Bagian Dokumen —
──────────

Lahan
untuk Kebangunan Indonesia Mendatang
Agus Pakpahan ; Dirjen
Perkebunan 1980-2003
KORAN
TEMPO, 27 Juli 2012
Konflik membuang energi,
menghasilkan panas dan arang; damai membangun energi, untuk menciptakan masa
depan yang lebih baik. Kemerdekaan Indonesia adalah hasil persatuan-kesatuan
perasaan keindonesiaan, membangun rumah Indonesia yang merdeka, dari semua
untuk semua. Keanekaragaman adat-istiadat, agama, suku, atau perbedaan apa saja
menjadi sumber zat yang bersenyawa membangun Bhinneka Tunggal Ika, sifat dan
sikap NKRI berasaskan nilai-nilai yang dikandung Pancasila. Ringan sama
dijinjing, berat sama dipikul dengan nama gotong-royong. Semua menyerahkan apa
yang dimiliki demi membangun Indonesia yang merdeka, bersatu, berdaulat, adil
dan makmur dari Sabang sampai Merauke.
Tanah sebagai asal-muasal manusia
dan tempat kembali manusia, air sebagai sumber dan penciri kehidupan, membangun
kesatuan tanah-air yang tak terpisahkan. Tanah-air bukan buatan manusia, tetapi
menentukan kehidupan manusia. Tanah memiliki fungsi sosial, kata Undang-Undang
Pokok Agraria 1960, dan tanah-air menguasai hajat hidup orang banyak, amanah
Pasal 33 UUD 1945. Sebuah negara merdeka memiliki wilayah tanah-air yang
merdeka, lengkap dengan pengakuan dari negara lain yang merdeka pula.

──────────

Data —
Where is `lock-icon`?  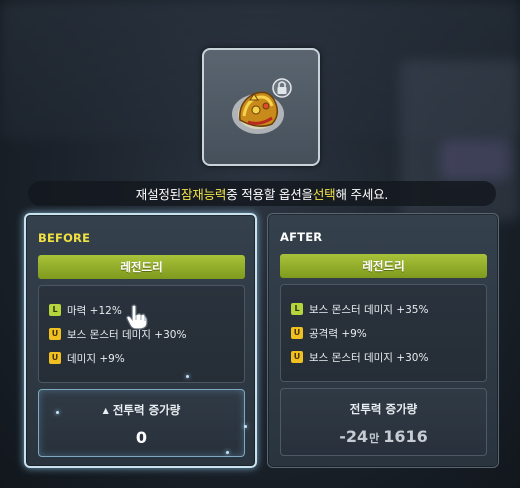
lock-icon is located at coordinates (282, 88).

──────────

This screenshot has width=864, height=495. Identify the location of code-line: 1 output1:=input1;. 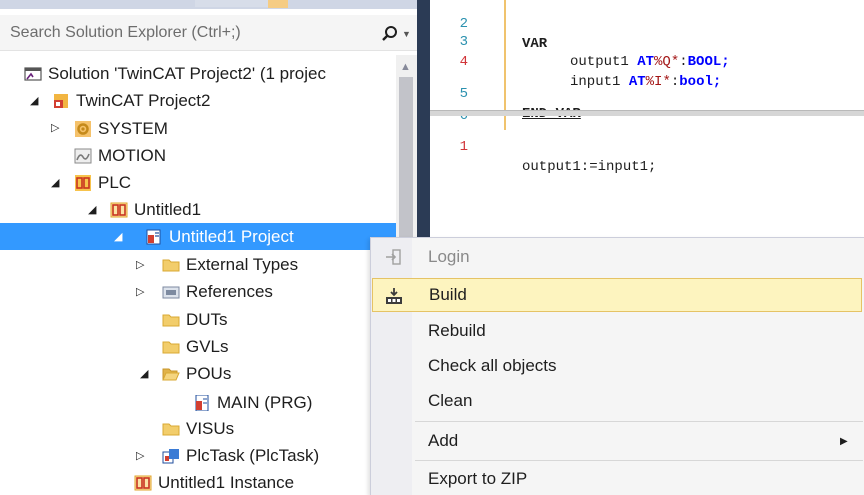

──────────

Tindakan yang Diperlukan —
1/ Kutip secara persis bagian artikel tentang lahan untuk kebangunan Indonesia, mulai dari "Tanah sebagai asal-muasal" dan terus sampai "yang merdeka pula.".
2/ Perpanjang artikel tentang lahan untuk kebangunan Indonesia dengan menulis lanjutannya mulai setelah kalimat terakhir yang ditampilkan.

Hasil per Tugas —
1/
Tanah sebagai asal-muasal manusia
dan tempat kembali manusia, air sebagai sumber dan penciri kehidupan, membangun
kesatuan tanah-air yang tak terpisahkan. Tanah-air bukan buatan manusia, tetapi
menentukan kehidupan manusia. Tanah memiliki fungsi sosial, kata Undang-Undang
Pokok Agraria 1960, dan tanah-air menguasai hajat hidup orang banyak, amanah
Pasal 33 UUD 1945. Sebuah negara merdeka memiliki wilayah tanah-air yang
merdeka, lengkap dengan pengakuan dari negara lain yang merdeka pula.

2/
Dalam sebuah negara merdeka,
mengapa tanah-air menjadi sumber konflik sosial sebagaimana yang berkembang di
Indonesia dan makin memuncak akhir-akhir ini? Saya pikir di seluruh muka bumi
ini tidak ada hak mutlak seseorang atau sebuah lembaga atas sebidang tanah.
Artinya, paham kapitalisme yang mengakui tanah bisa menjadi aset berdasarkan
alas hak kepemilikan dengan berbagai variasinya tidaklah tak terbatas.
Bahkan
di Amerika Serikat sekalipun, dikenal doktrin Riparian, yaitu pemberian hak
atas lahan berdasarkan first
come first serve, yang diberlakukan di kawasan timur Amerika Serikat, atau
appropriation doctrine, hak diberikan berdasarkan tingkat efisiensi dan
efektivitas penggunaan lahan tersebut. Artinya, apabila lahan tersebut tidak
dimanfaatkan secara efisien, negara dapat mengambil kembali hak tersebut. Di
Selandia Baru, kita mengenal adanya pencadangan hak perikanan laut hanya
diperuntukkan bagi suku Maori.
Karena itu, pernyataan bahwa,
misalnya, “lahan ini tidak akan kami serahkan kecuali merupakan keputusan
hukum” merupakan pernyataan yang sifatnya akan menciptakan biaya transaksi yang
sangat besar. Sebaliknya, pernyataan yang menyatakan “lahan ini akan kami
jarah, karena ia merupakan lahan milik nenek moyang kami” juga pernyataan yang
mengandung makna kekerasan. Apabila keduanya bertemu, maka tidak akan ada
penyelesaian damai. Akibatnya, semua pihak merugi, apalagi negara.
Adapun negara sebagai organisasi
seluruh rakyat memiliki hak memaksa yang diberikan oleh perundang-undangan.
Setelah hampir 67 tahun merdeka, tentu saja kita harus melakukan evaluasi dan
membangun kesadaran baru, untuk menjadikan tanah-air ini sebagai sumber
kedamaian bagi Indonesia. Sebab-musabab timbulnya konflik perlu dicari, dan
demikian pula solusinya.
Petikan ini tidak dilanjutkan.